Where the string "image" appears in a line of the data, show that line.

= RECORDS SHOWN =
================

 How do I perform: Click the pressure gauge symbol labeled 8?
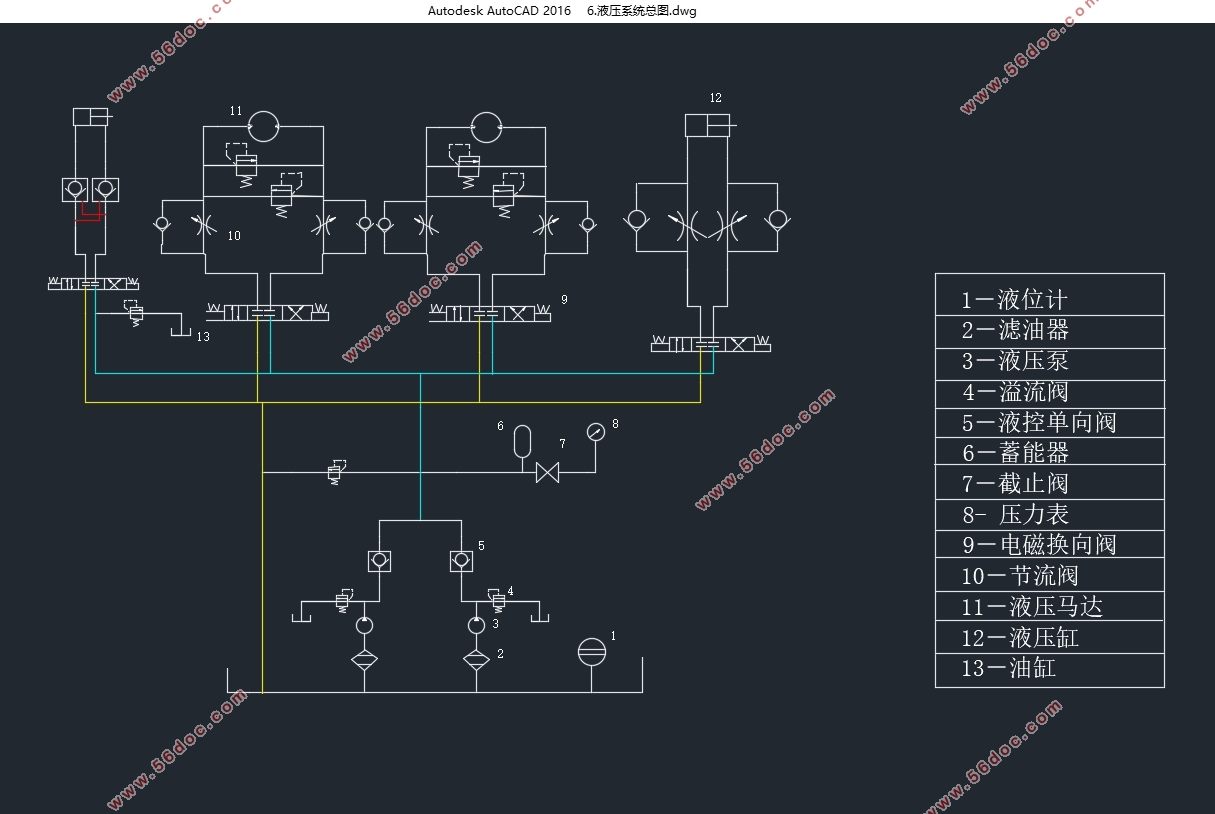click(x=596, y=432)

================

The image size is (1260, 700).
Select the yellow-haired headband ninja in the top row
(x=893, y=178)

================

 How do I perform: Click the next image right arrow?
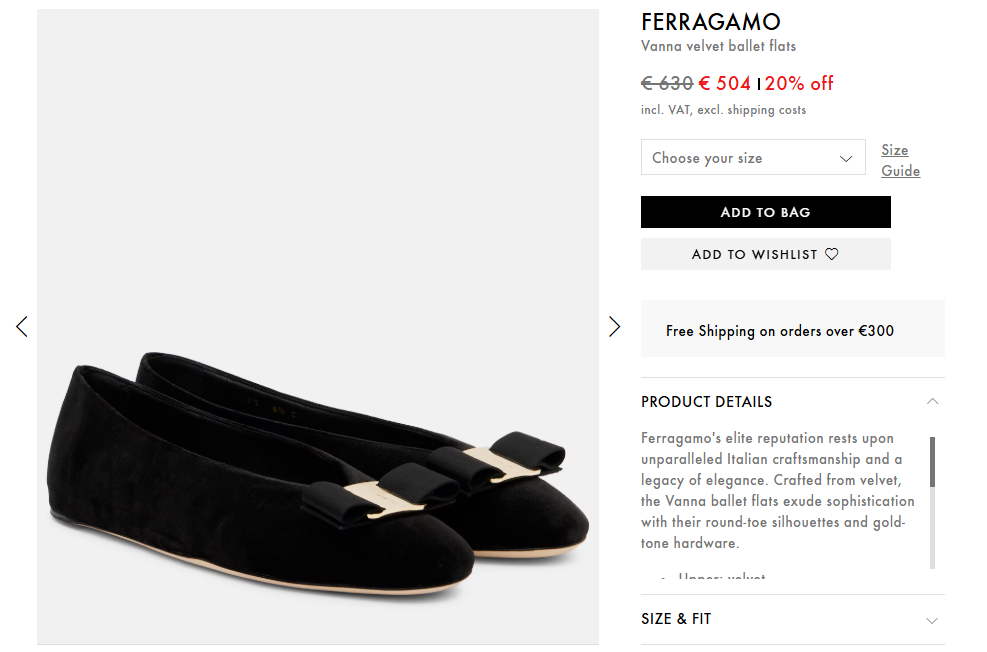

================

= RESULT =
The image size is (1260, 700).
 How do I perform: Click the next image right arrow?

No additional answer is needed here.